● **TASK TO COMPLETE**
Copy out each line in the listing below where the word "Select" appears.

● **DATA RECORDS**
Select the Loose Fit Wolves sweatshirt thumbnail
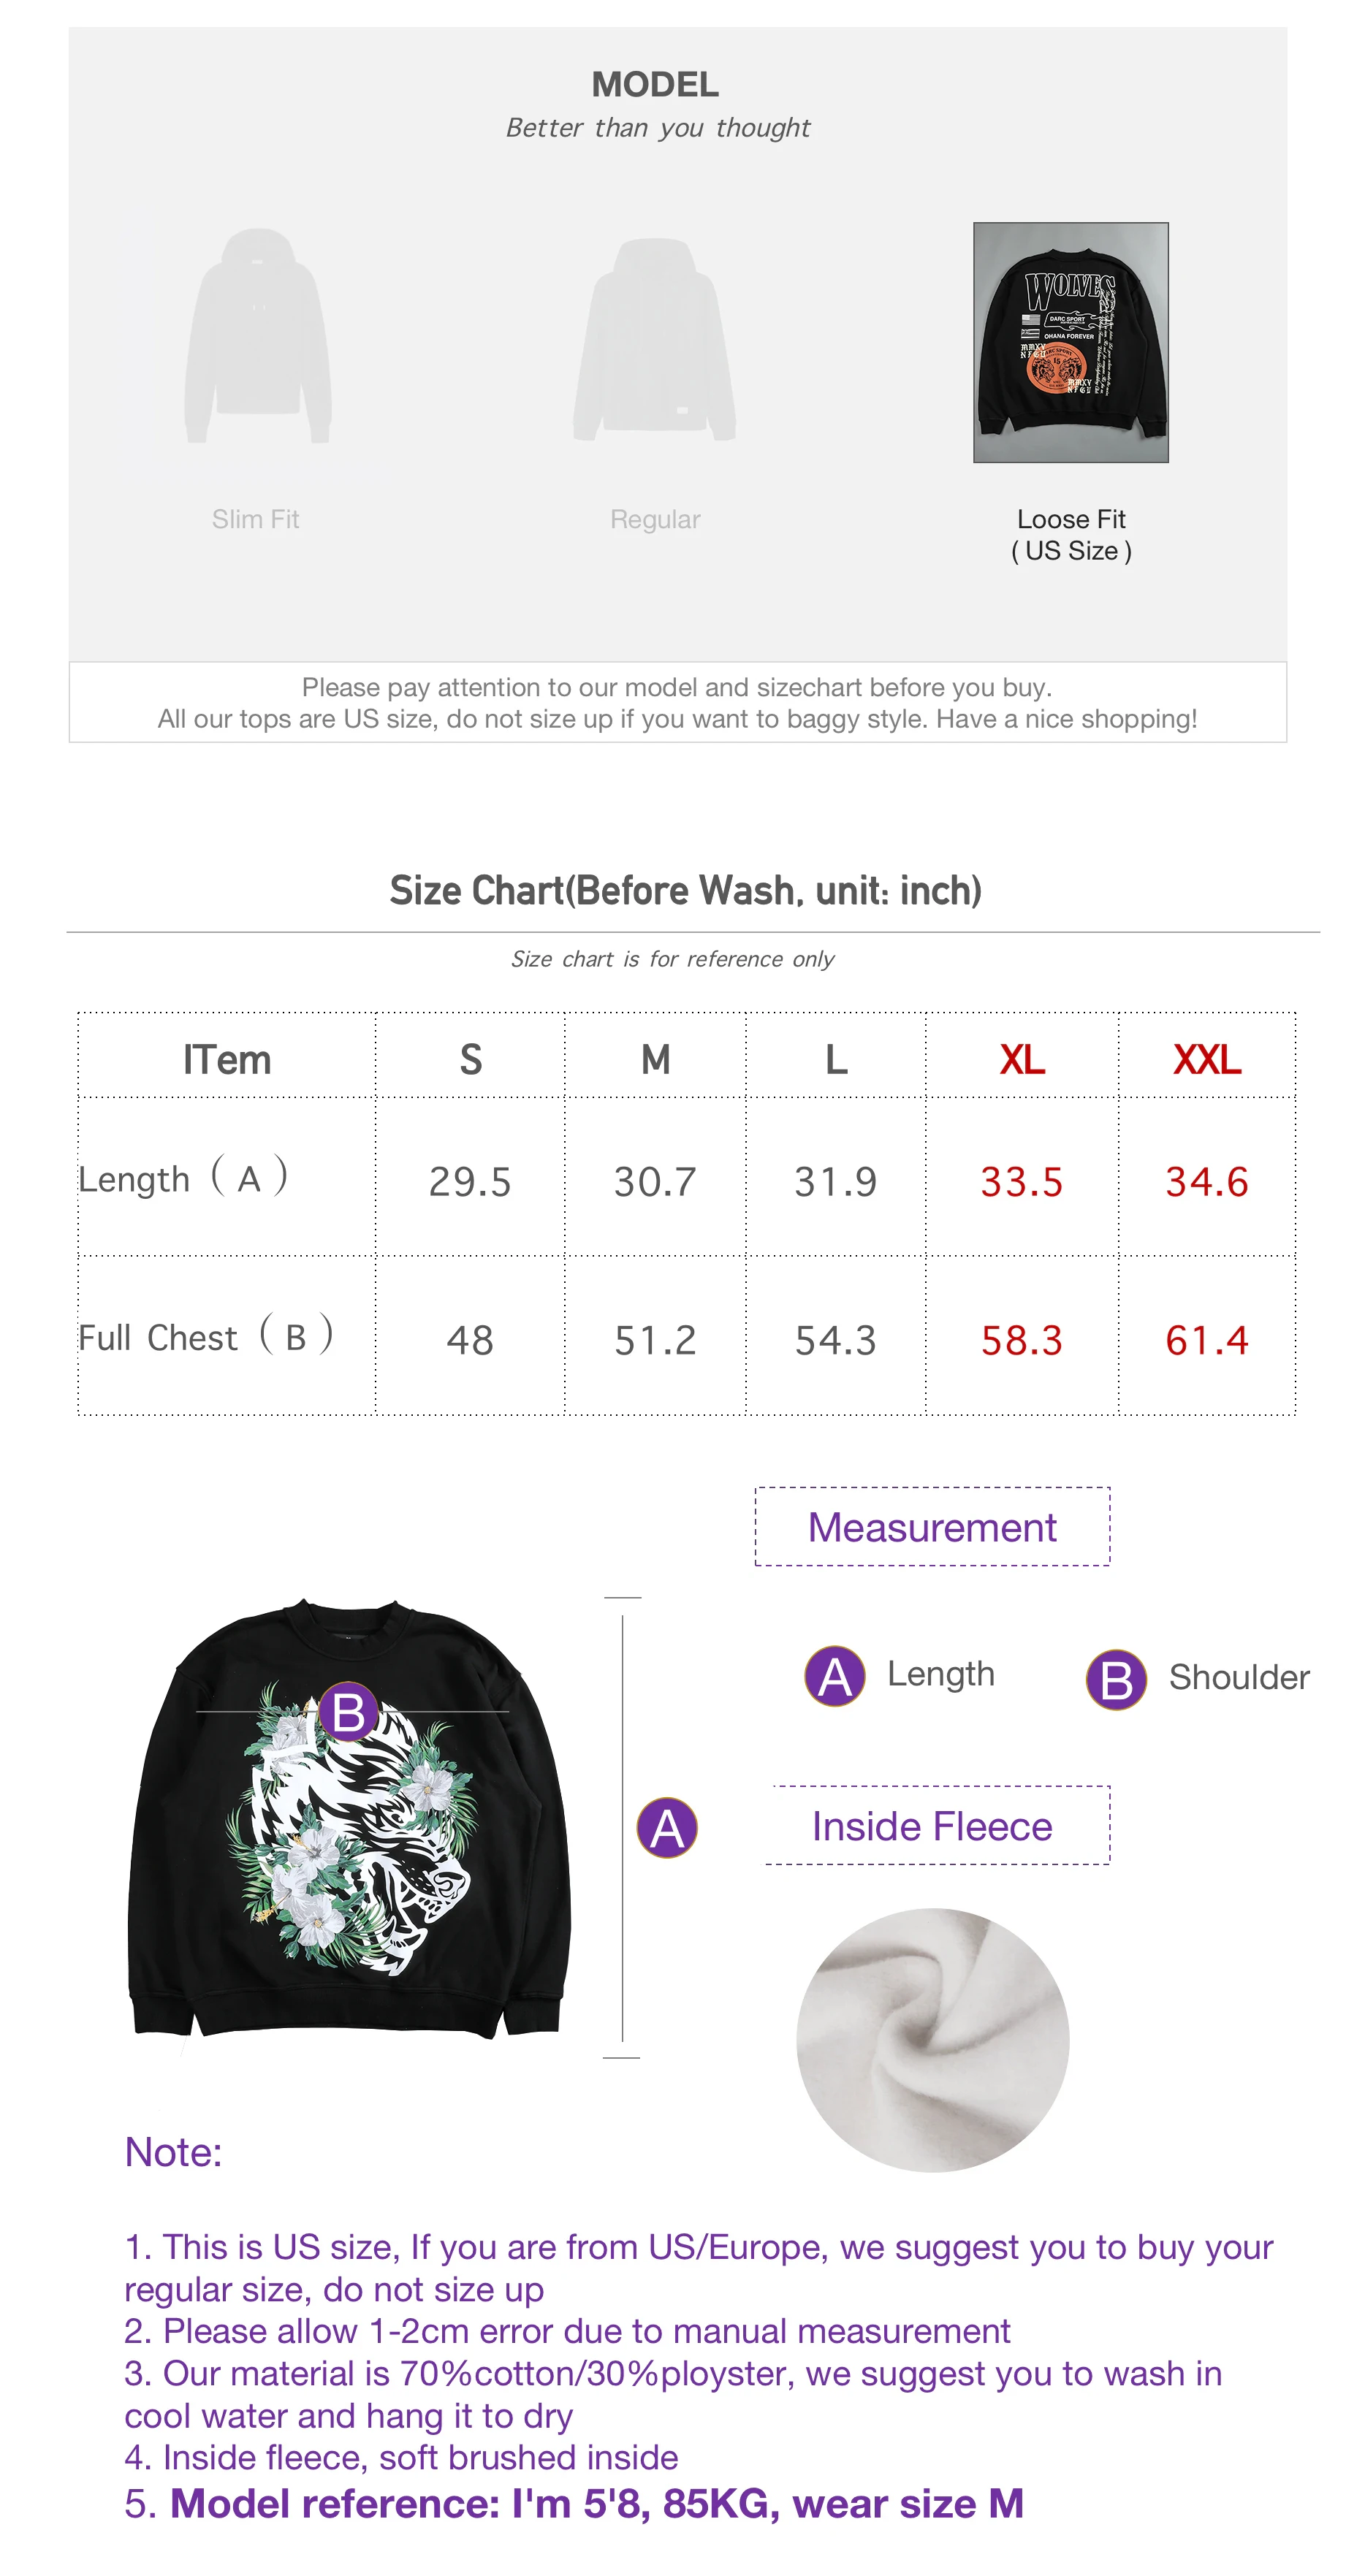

* * *

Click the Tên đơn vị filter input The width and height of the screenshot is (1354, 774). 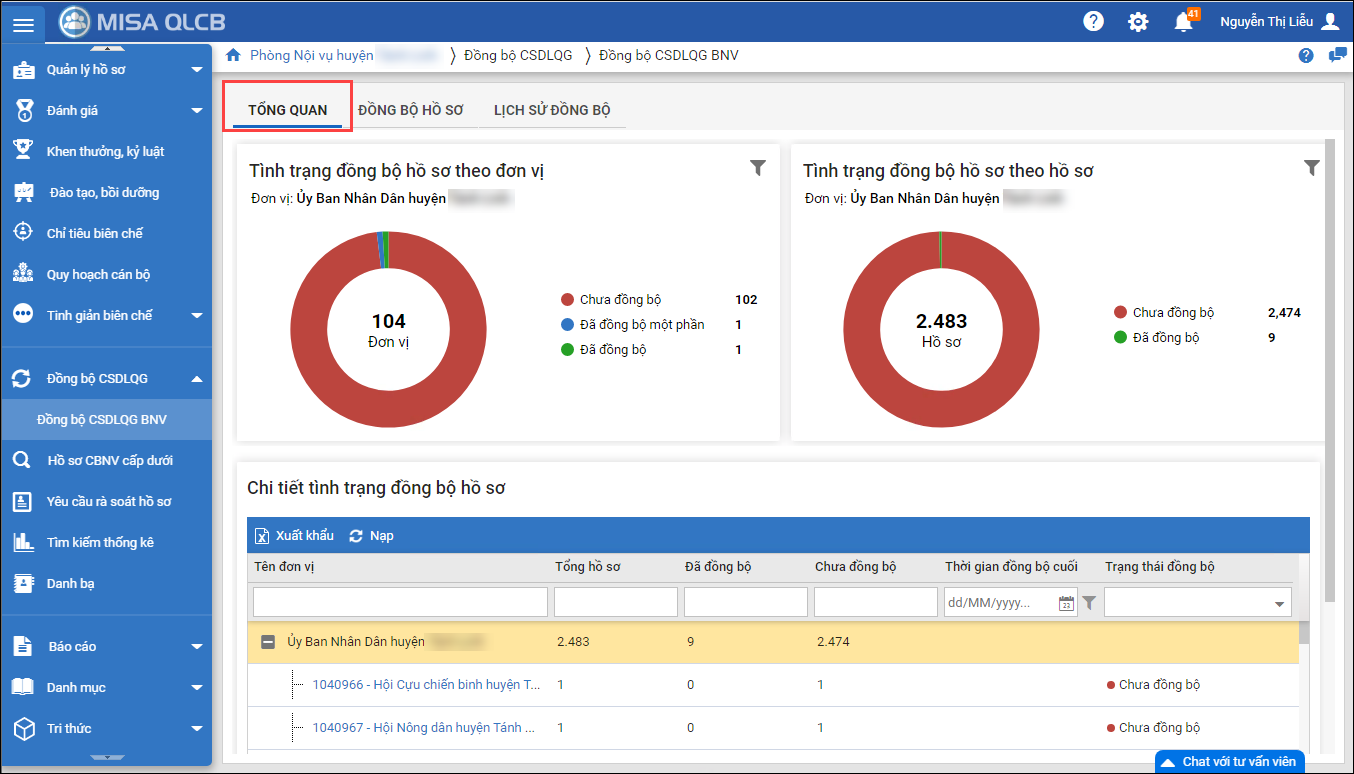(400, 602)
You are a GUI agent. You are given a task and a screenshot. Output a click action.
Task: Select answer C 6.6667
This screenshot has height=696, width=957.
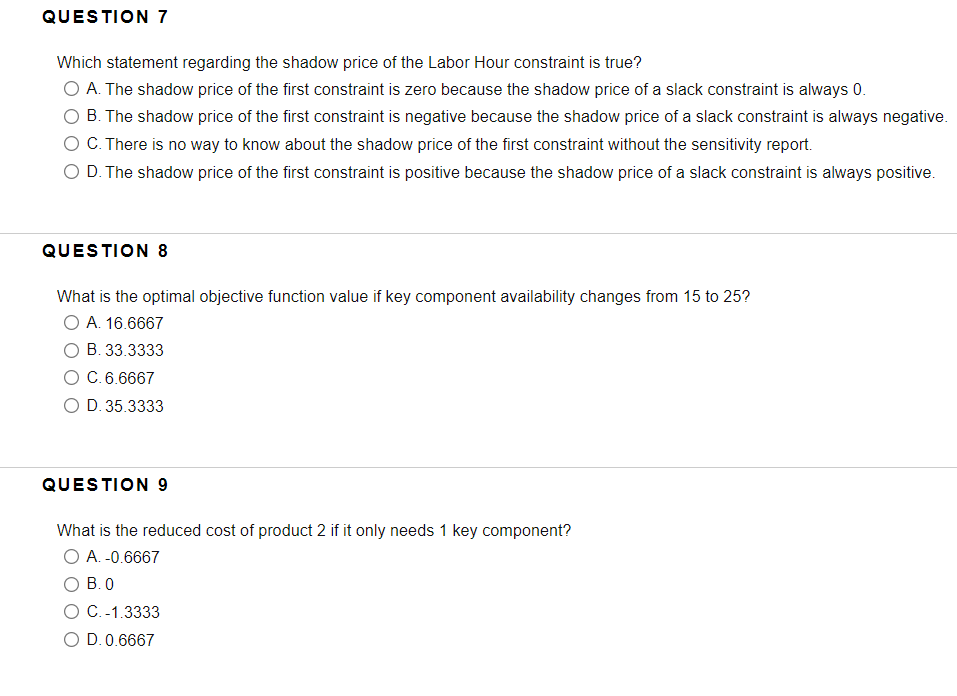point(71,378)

● **RESPONSE**
Select the Loose Fit Wolves sweatshirt thumbnail
Task: Select answer C 6.6667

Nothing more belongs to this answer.